早产是世界范围内一个普遍存在的现象，影响着5%-18%的孕妇，而且是新生儿死亡的最主要的原因。其致病机制的复杂性也决定了预防和治疗早产成为了生殖健康领域中一个长期而严峻的挑战，且由于缺少合适的动物模型，其致病机制仍知之甚少。利用p53子宫特异性敲除老鼠模拟人类早产过程，我们发现感染可以同时诱导母体蜕膜中的促炎症反应和抗炎症反应过程，这一过程的失衡是早产的一个重要原因，且在这个过程中蜕膜的p53在抗炎症过程中发挥着重要的作用，进一步的研究表明p53通过Stat3参与对抗炎症因子IL10的转录水平和表观水平的调控，在自发性早产和炎症诱导的早产过程中发挥重要。研究成果将对制定及时有效的人工干预策略有着十分重要的指示性作用，而且可以缓解由于早产带来的一系列的全国性的社会问题和经济负担。

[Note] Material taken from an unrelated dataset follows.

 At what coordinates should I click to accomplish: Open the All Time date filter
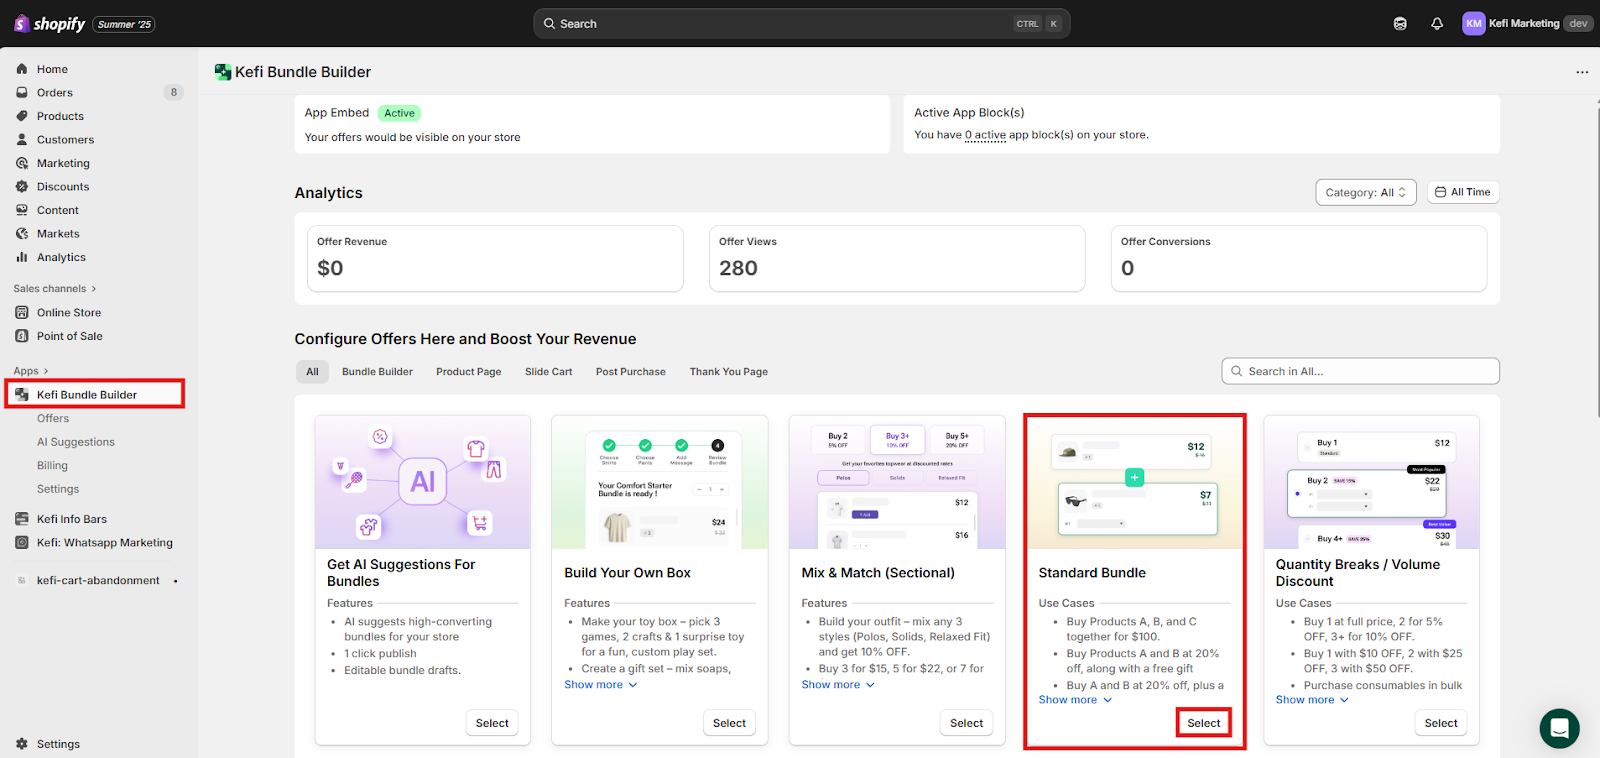(1462, 192)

Preterm birth affects 5%-18% pregnant women and significantly accounts for neonatal morbidity and mortality. Due to the complex nature of the disease, preventing and curing PTB has proven difficult and to be a long-term challenge in reproductive health. Due to the lack of suitable animal for studying preterm birth, the mechanism is still unclear. Utilizing p53 uterine specific knockout mice to mimic human preterm birth, we found that infection will induce both pro-inflammation and anti-inflammation at the same time. The imbalance of this process will cause preterm birth. Further study suggested that p53 participate in anti-inflammation by regulating Stat3-IL10 at transcription and epigenetic level and play an important in spontaneous preterm birth and infection induced preterm birth. The results of this study will benefit for effectively developing novel therapeutic strategies for this multifaceted disease and will also alleviate the national-wide clinical, social and economic burden caused by this disorder.